The retention of benchmark status for WTI crude rests on how soon it may be able to build new pipeline capacity to transport Oil as the present system is already stretched. “The refineries in the Midwest PADD2 and in the Rockies PADD 4 regions cannot cope with the growing volumes of crude, and the pipeline system cannot bring all the surplus crude to the Gulf Coast.
The market’s hope seems to rest on two pipelines from Cushing to Texas with capacity exceeding 650 thousand b/d that could come on line by 2013/14. While this additional capacity should help close the WTI-Brent gap, a broader question remains on whether WTI will be a relevant benchmark at all by 2014, BofAML analysis said.
With crude oil flows continuing to grow and refineries struggling to process the soaring volumes, refining margins, as well as the value of storage, have soared around the Midwest. In particular, gasoline and distillate crack spreads have widened to record seasonal levels, BofAML analysis said.On the other hand the refineries processing Brent Crude are not enjoying the same kind of margins. Recent company reports suggest that firms suchas Frontier and Holly that operate refineries in the Midwest have experienced a substantial increase in earnings. Frontier has large heavy crude capabilities at its Cheyenne refinery and direct access to WTI at their El Dorado, Kansas refinery with about 33% of their crude slate coming from WTI. Meanwhile, Holly’s Tulsa, Oklahoma refinery is running over 100 thousand b/d of WTI, representing about 40% of capacity.
Surplus oil in PADD 2 region are being moved to other parts of USA where refining capacitiies are available but they are limited by pipeline supply bottlenecks especially to US Gulf Coast.Similarly, crude oil movements into PADD 4, the Rockies, have accelerated ) towards the end of last year.
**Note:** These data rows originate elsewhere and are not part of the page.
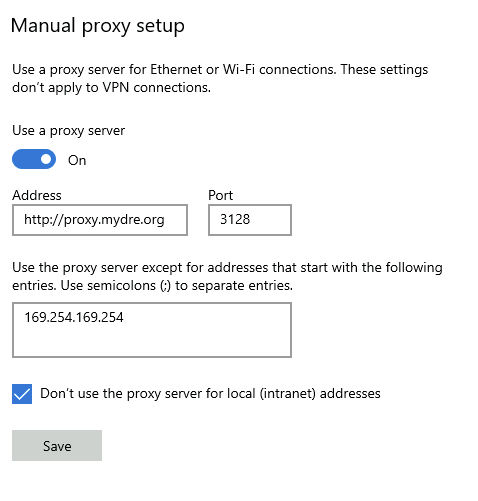Click the Ethernet or Wi-Fi description paragraph
Image resolution: width=478 pixels, height=501 pixels.
[x=220, y=78]
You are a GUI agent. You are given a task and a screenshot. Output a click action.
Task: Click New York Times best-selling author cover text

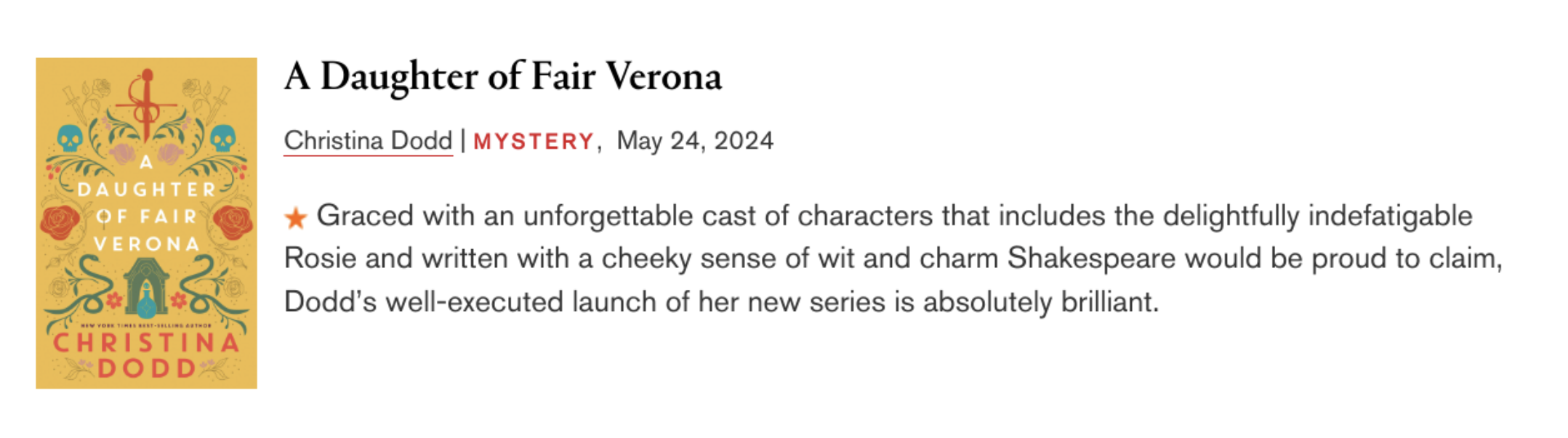[146, 326]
But refineries around the Rockies are
already operating at very high levels, and we see limited scope for further crude oil movements into PADD 4
With the pipeline system saturated, shippers have moved on to other sources of transport including rail and truck to take advantage of the price differentials
between landlocked WTI and Gulf Coast seaborne grades such as Light Louisiana Sweet and HLS (Chart 17).
“We estimate that the cost of railing oil from Cushing to St James in Texas varies from $7/bbl to $10/bbl, but even there capacity will likely only amount to an estimated 100 thousand b/d, which is still a substantial increase from last year’s estimate of 45 thousand b/d. Trucking oil out of Cushing is an even more expensive endeavour, with the cost per barrel estimated to be another $4/bbl to $5/bbl above railing. With no other alternatives to move crude oil from Cushing to the Gulf Coast, WTI-Brent differentials in the front-end of the curve traded as wide as $16/bbl in recent months,” BofAML analysis said.
With light sweet barrels around Cushing starting to draw, WTI crude oil timespreads have started to compress at a phenomenal speed, even despite the record crude oil inventory levels at Cushing. This suggests that the WTI-Brent spread could follow and that WTI prices could continue to rise into the US driving season. Historically, the relationship between timespreads and WTI-Brent spreads has been very strong, as backwardation at Cushing typically signalled a premium of the North American benchmark over Brent. This relationship, however, has become a bit more murky in recent months, as the glut of crude oil
in the Midwest developed . One potential relief factor is the build out of storage capacity at Cushing, which could tighten timespreads further. Storage capacity at Cushing is currently estimated at 55 million bbl and is expected to grow by 12 million bbl, or 18%, by the end of the year, BofAML analysis added.